*DIRECTIONS*:
#1 Using the passage about Isaac's rookie season, list each statistic he recorded against the Phoenix Suns on November 10.
#2 Carry the passage about Isaac's rookie season forward from its final sentence.

*DOCUMENT PASSAGE*:
Isaac, a rookie selected sixth overall in the first round of the 2017 NBA Draft, started the season off reasonably well. On November 10, in 21 minutes of action, he registered an 11-point, six-rebound, one-assist, one-steal, two-block all-around effort against the Phoenix Suns to help the Magic get to that 8-4 record. Isaac then suffered an ankle injury midway through his next game and wouldn’t play again until December 17, by which time the team was already 11-20 with the season quickly going sideways. From November until March, Isaac would only play in three games until finally returning to consistent action in the month of March with the season all but decided.
Basketball Insiders spoke to Isaac recently to discuss how he has pushed through this season, staying healthy, his impressive skill set and more.
“I’ve had a lot of time off from being injured so, I think my body is holding up fine along with how much I’ve played. I haven’t played a full season,” Isaac told Basketball Insiders “I feel good. I feel good.”
Isaac talked about what part of his game he feels strongly about and has improved on.

(Pixel coordinate grounding data)
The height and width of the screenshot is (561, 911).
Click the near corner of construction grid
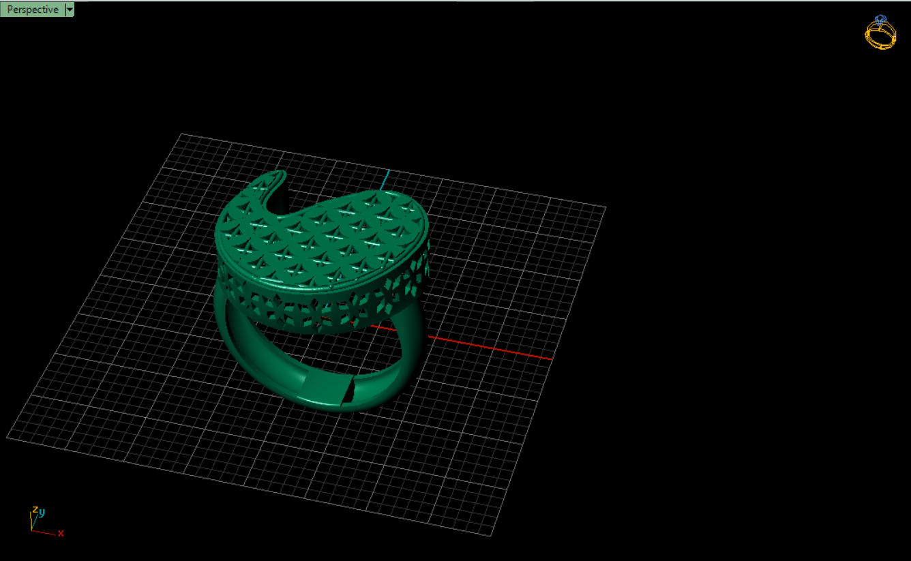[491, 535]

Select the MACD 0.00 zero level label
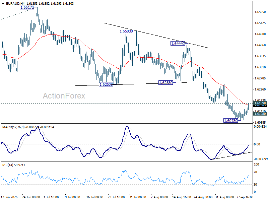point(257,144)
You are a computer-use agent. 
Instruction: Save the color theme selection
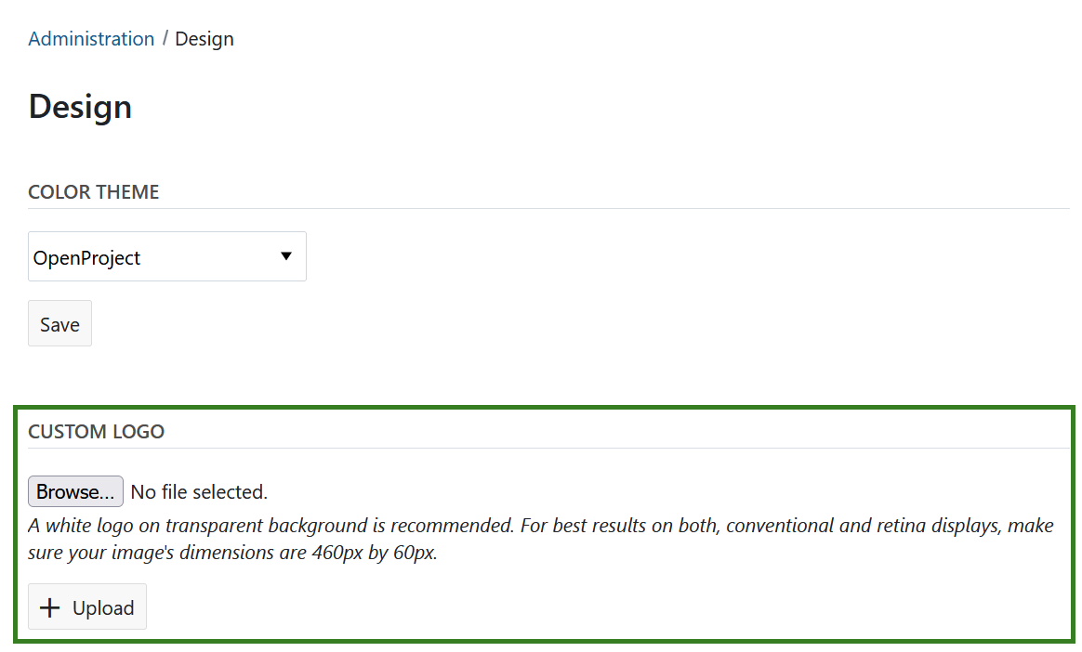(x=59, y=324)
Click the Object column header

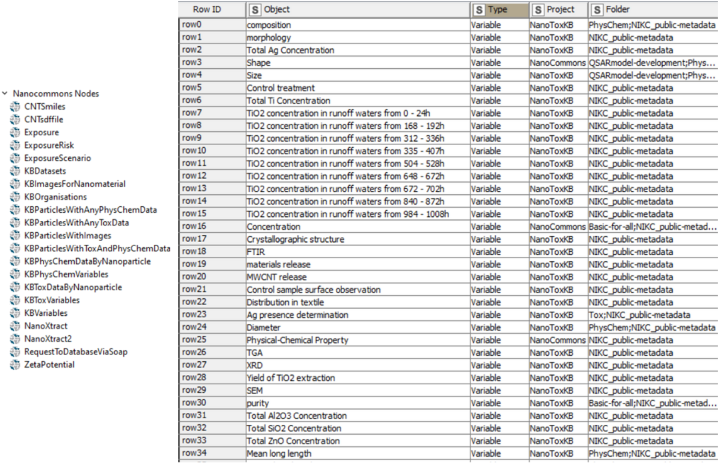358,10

* * *

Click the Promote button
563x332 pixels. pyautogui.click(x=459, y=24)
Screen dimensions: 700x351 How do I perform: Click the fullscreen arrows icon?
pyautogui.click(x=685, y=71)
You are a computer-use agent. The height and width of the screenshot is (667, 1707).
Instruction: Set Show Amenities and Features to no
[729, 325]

* * *

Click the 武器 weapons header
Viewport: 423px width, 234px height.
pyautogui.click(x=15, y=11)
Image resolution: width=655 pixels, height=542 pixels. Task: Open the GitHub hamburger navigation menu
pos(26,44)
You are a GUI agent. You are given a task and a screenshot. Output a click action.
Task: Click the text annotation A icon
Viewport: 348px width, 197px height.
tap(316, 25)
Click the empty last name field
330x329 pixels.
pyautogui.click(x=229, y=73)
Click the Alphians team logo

*ANSWERS FOR THIS EXERCISE*:
#1 11 points, six rebounds, one assist, one steal, two blocks

#2
“I think defensively,” Isaac said. “I didn’t expect myself to make strides defensively like I have. I’ve been able to just be able to just do different things and help this team defensively and I didn’t expect that coming in so, that would be the one thing.”
Magic Head Coach Frank Vogel was effusive in his praise of Isaac’s defense and also focused on the rookie’s great defensive potential.
“His defense is out of this world. I mean it’s really something else,” Vogel said. “Just watch him play and everybody’s getting a taste of it right now. They haven’t seen him a whole lot but he’s an elite defender right now at 20-years old and the sky’s the limit for what he can be on that end of the floor.
While Isaac hasn’t logged a huge number of minutes on the floor this season, he has impressed in his limited action. As Coach Vogel stated, anyone who has taken the time to watch Isaac play this season has noticed his ability to guard other big men and his overall defensive impact.
“I think I’ve been able to do a good job on most of the people that I’ve had to guard,” Isaac said.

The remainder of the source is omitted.